Barcelon, chairman of the Philippine Chamber of Commerce and Industry (PCCI), recalled how ICS and Verint ended up as joint venture partners.
“When the cybersecurity project was floated many companies were interested. Our strength really is IT platform, hardware side and the connectivity side. So, we scouted for a partner who has the competence, who has the experience in cybersecurity. And, then, at the same time, this was borne of a common concern, Verint was also looking for a partner, who is reliable and who has the credibility and a history to back them up.”
But then, the ICS president noted, it took a long time for his company and Verint to get to know each other.
Barcelon said ICS finally signed a Memorandum of Understanding (MOU) with the Israeli cybersecurity firm during President Rodrigo R. Duterte’s visit last year to Israel. He added the President witnessed the signing rites.
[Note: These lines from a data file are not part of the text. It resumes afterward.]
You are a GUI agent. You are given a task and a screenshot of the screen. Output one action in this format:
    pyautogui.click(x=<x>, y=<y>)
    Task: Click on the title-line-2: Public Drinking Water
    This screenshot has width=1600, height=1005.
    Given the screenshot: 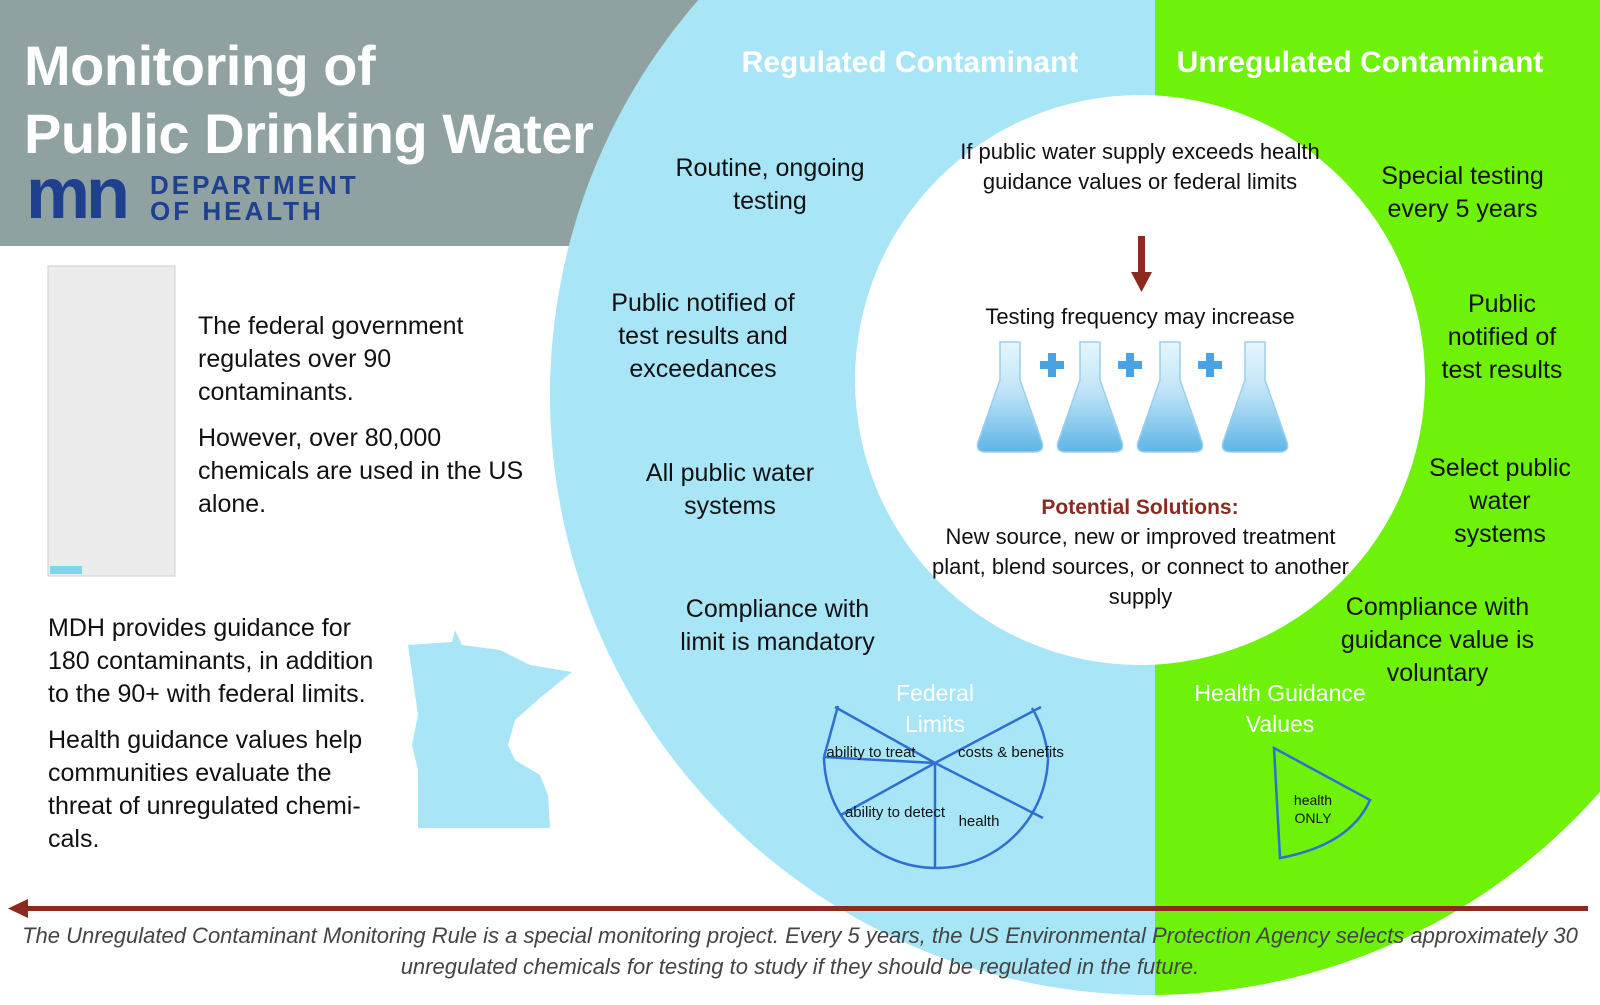 What is the action you would take?
    pyautogui.click(x=309, y=134)
    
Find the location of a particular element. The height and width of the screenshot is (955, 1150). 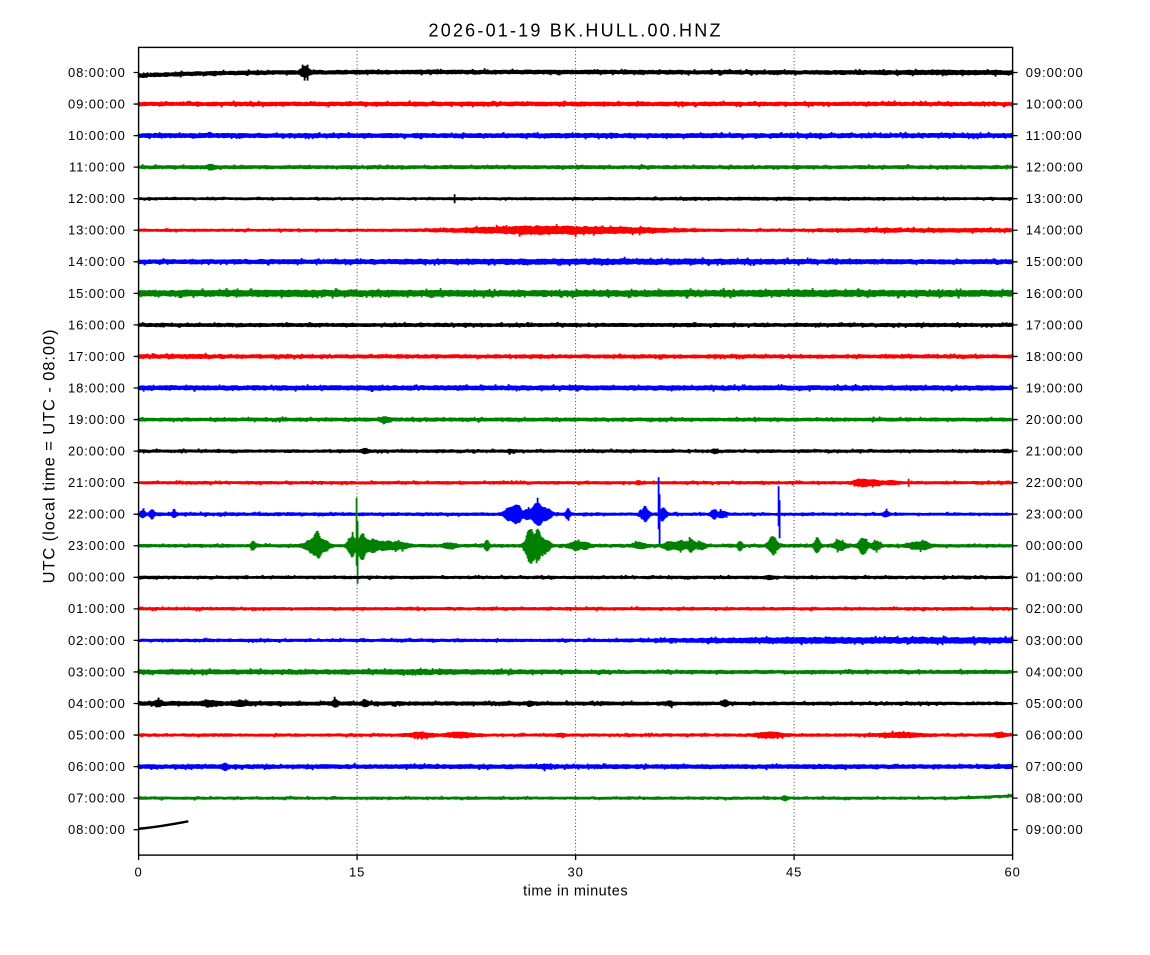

“So, we feel very confident on their role which is on the software (side) and black boxes. They have the track record of doing this in other countries that have been successful,” he stressed.
“So, it is really well-defined, the role Verint will play. Wee have a role to play. And we are confident because of their track records. They have been to the Philippines many times, projects like these, they know they have the expertise and they are confident.”
Barcelon said ICS has been in the business for over 40 years though more on the corporate in nature but also did many government projects. “A project of this nature is a work in progress; you can see the best companies in the United States with their firewalls, they are still being hacked. Verint’s role is very important because of their experience.”
He said the launch of the CMS Project marks a significant milestone for the country.
Cabanlong revealed that the first 10 covered agencies by the CMS Project and 30 others soon were selected because of their high impact to the country’s “national security, economic stability, and technological stability.”
The CMS Project has roots in the National Cybersecurity Plan (NSCP) 2022 which the DICT launched in May 2017.
It was created to respond to the “urgency” of protecting the country’s critical information infrastructure (CII), government networks, businesses big and small, and Filipinos from cyber threats posed by online criminals.
Cabanlong said the government response to cyber threats cover before, during, and after attacks. (EKU)
Image at the top, courtesy of Pixabay.